Reus was supposed to be the central piece of the jigsaw, the player who would help Dortmund reinforce their dominance at home while also helping them to emulate their famous Champions League triumph in 1996-97. It didn’t work out that way. After a decade in which the likes of Werder Bremen, VFB Stuttgart and VfL Wolfsburg had also derailed the Bayern juggernaut, the empire struck back with a vengeance.
In 2012-13, Reus’s first year with the team of his heart, Bayern won the Bundesliga by an astonishing 25 points. Worse still, Dortmund and Klopp faced heartbreak in Europe as well, with an 89th minute goal from Arjen Robben deciding the all-German final at Wembley. A year later, Reus, a certain starter under Joachim Low, hurt his ankle in a World Cup warm-up win against Armenia. He watched from afar as a brilliant young German side in which he had been one of the jewels, lifted the trophy against Argentina in Rio.
The Dortmund golden generation never came to pass either. Klopp quit in 2015 and would go on to become a legend with Liverpool. Dortmund put together some spirited campaigns but gradually had to settle for the status of also-rans in a one-horse Bundesliga.
That could have changed last season, when they went into the final game with a two-point lead over Bayern. But Jude Bellingham, their best player who would soon decamp to Real, wasn’t fit to start, and neither was Reus. On a day that will lacerate Dortmund fans for generations, Jamal Musiala’s 89th minute winner for Bayern in Cologne clinched an 11th straight title for the Bavarians. Dortmund? They fought back bravely from 2-0 down to draw 2-2 at home against Mainz, but the look of desolation on Reus’s face at the final whistle told its own story.

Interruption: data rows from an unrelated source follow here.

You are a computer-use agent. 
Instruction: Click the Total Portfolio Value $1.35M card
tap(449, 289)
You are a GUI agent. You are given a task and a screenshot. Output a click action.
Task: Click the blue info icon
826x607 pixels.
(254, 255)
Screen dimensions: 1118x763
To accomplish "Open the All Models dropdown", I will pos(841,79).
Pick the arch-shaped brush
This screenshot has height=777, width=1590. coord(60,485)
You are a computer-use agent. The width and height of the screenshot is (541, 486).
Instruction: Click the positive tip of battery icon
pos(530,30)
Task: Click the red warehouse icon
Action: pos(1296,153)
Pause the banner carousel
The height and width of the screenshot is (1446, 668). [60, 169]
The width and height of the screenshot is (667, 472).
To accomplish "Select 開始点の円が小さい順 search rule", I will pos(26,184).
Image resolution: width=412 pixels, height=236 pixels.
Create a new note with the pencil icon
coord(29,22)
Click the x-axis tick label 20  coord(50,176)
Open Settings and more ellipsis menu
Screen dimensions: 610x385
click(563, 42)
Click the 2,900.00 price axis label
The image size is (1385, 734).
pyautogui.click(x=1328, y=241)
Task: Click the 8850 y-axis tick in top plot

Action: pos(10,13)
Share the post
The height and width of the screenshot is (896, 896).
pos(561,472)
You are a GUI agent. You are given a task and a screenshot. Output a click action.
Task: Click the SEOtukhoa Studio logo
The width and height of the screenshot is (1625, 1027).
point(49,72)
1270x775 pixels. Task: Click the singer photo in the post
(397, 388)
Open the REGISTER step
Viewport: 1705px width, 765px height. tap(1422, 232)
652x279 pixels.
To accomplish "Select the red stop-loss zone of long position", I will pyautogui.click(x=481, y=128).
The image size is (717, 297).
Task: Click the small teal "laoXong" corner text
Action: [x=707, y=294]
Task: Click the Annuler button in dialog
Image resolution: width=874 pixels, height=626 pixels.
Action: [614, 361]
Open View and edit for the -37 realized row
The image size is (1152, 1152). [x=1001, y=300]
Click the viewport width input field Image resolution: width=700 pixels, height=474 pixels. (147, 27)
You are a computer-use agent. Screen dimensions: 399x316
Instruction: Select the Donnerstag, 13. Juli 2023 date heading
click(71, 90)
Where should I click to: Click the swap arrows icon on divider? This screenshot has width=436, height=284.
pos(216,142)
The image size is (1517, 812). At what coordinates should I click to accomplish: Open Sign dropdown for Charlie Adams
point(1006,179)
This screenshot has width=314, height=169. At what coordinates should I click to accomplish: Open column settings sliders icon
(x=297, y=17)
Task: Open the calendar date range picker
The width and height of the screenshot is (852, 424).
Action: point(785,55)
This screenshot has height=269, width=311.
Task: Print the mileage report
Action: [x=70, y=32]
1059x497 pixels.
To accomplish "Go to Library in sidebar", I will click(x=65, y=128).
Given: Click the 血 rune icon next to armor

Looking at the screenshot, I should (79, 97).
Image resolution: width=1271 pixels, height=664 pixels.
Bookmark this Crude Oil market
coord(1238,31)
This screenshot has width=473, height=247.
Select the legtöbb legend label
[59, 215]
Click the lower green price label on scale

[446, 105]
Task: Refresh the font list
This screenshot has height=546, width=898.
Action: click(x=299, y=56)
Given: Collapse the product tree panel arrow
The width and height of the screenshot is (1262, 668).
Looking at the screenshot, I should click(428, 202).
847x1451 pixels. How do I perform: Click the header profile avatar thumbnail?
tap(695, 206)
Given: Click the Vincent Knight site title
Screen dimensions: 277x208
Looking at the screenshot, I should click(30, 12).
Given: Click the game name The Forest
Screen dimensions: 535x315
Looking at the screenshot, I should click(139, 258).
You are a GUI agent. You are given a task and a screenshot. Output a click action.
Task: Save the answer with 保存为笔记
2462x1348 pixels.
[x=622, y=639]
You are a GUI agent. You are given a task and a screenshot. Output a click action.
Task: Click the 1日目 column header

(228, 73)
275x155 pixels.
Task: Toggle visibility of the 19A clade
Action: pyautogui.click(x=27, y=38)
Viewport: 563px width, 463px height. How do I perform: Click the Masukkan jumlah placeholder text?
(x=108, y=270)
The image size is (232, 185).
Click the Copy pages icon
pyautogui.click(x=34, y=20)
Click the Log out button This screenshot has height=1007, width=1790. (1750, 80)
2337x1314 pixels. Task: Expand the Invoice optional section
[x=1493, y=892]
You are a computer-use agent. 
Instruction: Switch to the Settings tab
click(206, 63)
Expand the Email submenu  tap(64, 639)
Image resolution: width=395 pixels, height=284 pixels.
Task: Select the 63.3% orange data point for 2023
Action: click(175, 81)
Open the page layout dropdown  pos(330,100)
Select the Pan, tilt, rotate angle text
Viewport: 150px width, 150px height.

Replaced as captain by Emre Can before the start of this season, Reus will leave the club in the summer. Wembley offers him one last chance at redemption. All those years ago, it was supposed to be the launchpad for him and his beloved team. Now, as the sand trickles to the bottom of the timer, Reus is 90 minutes away from the glory that his love and loyalty so deserve.